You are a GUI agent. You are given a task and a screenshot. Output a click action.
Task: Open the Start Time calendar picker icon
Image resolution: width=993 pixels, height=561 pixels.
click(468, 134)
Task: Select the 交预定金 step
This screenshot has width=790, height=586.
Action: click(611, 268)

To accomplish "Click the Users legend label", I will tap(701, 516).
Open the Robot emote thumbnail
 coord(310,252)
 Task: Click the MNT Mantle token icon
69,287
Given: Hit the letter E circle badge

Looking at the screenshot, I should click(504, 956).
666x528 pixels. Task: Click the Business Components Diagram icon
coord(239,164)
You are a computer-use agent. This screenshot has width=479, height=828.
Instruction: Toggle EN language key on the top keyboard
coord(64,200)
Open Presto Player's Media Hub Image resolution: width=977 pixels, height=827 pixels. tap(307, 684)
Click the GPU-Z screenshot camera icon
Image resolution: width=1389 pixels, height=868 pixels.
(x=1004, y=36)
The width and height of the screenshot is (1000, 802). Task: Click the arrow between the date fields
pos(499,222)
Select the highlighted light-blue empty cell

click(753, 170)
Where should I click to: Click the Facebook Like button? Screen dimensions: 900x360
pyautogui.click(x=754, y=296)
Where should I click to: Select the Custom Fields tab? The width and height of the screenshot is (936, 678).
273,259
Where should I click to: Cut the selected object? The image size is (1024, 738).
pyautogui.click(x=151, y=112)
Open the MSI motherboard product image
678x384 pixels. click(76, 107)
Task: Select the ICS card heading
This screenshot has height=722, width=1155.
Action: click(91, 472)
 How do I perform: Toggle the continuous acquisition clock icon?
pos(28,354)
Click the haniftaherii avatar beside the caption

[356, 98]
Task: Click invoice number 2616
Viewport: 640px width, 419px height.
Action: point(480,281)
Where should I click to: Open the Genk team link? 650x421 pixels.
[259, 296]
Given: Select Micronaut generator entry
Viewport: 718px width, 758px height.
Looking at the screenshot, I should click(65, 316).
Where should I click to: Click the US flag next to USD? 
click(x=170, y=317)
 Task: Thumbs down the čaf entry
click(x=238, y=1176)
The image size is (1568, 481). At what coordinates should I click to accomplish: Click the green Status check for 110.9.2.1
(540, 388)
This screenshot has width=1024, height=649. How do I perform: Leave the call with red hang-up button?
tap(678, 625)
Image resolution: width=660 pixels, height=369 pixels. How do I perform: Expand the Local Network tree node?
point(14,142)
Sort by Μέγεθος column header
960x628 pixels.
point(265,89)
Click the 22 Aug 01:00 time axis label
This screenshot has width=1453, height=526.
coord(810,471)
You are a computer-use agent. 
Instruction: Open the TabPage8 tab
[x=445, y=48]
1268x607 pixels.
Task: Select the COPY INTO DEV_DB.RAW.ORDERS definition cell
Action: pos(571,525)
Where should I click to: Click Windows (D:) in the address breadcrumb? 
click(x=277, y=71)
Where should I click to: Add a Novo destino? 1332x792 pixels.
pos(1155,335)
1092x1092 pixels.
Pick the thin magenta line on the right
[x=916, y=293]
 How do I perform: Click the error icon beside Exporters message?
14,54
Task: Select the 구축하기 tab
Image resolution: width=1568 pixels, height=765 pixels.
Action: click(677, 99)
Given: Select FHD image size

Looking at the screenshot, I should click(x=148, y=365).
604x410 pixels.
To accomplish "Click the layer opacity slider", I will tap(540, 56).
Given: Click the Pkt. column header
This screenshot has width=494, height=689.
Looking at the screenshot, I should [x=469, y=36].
+++++
* [EXERCISE DIRECTIONS]
The records above are to be duplicated word for word.

* [REPLY]
You are a GUI agent. You are given a task and a screenshot. Output a click action.
Task: Open the Start Time calendar picker icon
Image resolution: width=993 pixels, height=561 pixels.
click(468, 134)
Task: Select the 交预定金 step
This screenshot has width=790, height=586.
Action: click(611, 268)

To accomplish "Click the Users legend label", I will tap(701, 516).
Open the Robot emote thumbnail
 coord(310,252)
 Task: Click the MNT Mantle token icon
69,287
Given: Hit the letter E circle badge

Looking at the screenshot, I should click(504, 956).
666x528 pixels. Task: Click the Business Components Diagram icon
coord(239,164)
You are a computer-use agent. This screenshot has width=479, height=828.
Instruction: Toggle EN language key on the top keyboard
coord(64,200)
Open Presto Player's Media Hub Image resolution: width=977 pixels, height=827 pixels. tap(307, 684)
Click the GPU-Z screenshot camera icon
Image resolution: width=1389 pixels, height=868 pixels.
(x=1004, y=36)
The width and height of the screenshot is (1000, 802). Task: Click the arrow between the date fields
pos(499,222)
Select the highlighted light-blue empty cell

click(753, 170)
Where should I click to: Click the Facebook Like button? Screen dimensions: 900x360
pyautogui.click(x=754, y=296)
Where should I click to: Select the Custom Fields tab? The width and height of the screenshot is (936, 678).
273,259
Where should I click to: Cut the selected object? The image size is (1024, 738).
pyautogui.click(x=151, y=112)
Open the MSI motherboard product image
678x384 pixels. click(76, 107)
Task: Select the ICS card heading
This screenshot has height=722, width=1155.
Action: click(91, 472)
 How do I perform: Toggle the continuous acquisition clock icon?
pos(28,354)
Click the haniftaherii avatar beside the caption

[356, 98]
Task: Click invoice number 2616
Viewport: 640px width, 419px height.
Action: point(480,281)
Where should I click to: Open the Genk team link? 650x421 pixels.
[259, 296]
Given: Select Micronaut generator entry
Viewport: 718px width, 758px height.
Looking at the screenshot, I should click(65, 316).
Where should I click to: Click the US flag next to USD? 
click(x=170, y=317)
 Task: Thumbs down the čaf entry
click(x=238, y=1176)
The image size is (1568, 481). At what coordinates should I click to accomplish: Click the green Status check for 110.9.2.1
(540, 388)
This screenshot has width=1024, height=649. How do I perform: Leave the call with red hang-up button?
tap(678, 625)
Image resolution: width=660 pixels, height=369 pixels. How do I perform: Expand the Local Network tree node?
point(14,142)
Sort by Μέγεθος column header
960x628 pixels.
point(265,89)
Click the 22 Aug 01:00 time axis label
This screenshot has width=1453, height=526.
coord(810,471)
You are a computer-use agent. 
Instruction: Open the TabPage8 tab
[x=445, y=48]
1268x607 pixels.
Task: Select the COPY INTO DEV_DB.RAW.ORDERS definition cell
Action: pos(571,525)
Where should I click to: Click Windows (D:) in the address breadcrumb? 
click(x=277, y=71)
Where should I click to: Add a Novo destino? 1332x792 pixels.
pos(1155,335)
1092x1092 pixels.
Pick the thin magenta line on the right
[x=916, y=293]
 How do I perform: Click the error icon beside Exporters message?
14,54
Task: Select the 구축하기 tab
Image resolution: width=1568 pixels, height=765 pixels.
Action: click(677, 99)
Given: Select FHD image size

Looking at the screenshot, I should click(x=148, y=365).
604x410 pixels.
To accomplish "Click the layer opacity slider", I will tap(540, 56).
Given: Click the Pkt. column header
This screenshot has width=494, height=689.
Looking at the screenshot, I should [x=469, y=36].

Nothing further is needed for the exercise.